Copy every one of the rows below verbatim, with no changes.

[Rows from a pointing dataset]
------------------------------------------------------------
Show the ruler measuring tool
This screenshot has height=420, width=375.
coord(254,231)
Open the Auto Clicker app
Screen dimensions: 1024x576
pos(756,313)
------------------------------------------------------------
▸ Answer for the task:
Show the ruler measuring tool
This screenshot has height=420, width=375.
coord(254,231)
Open the Auto Clicker app
Screen dimensions: 1024x576
pos(756,313)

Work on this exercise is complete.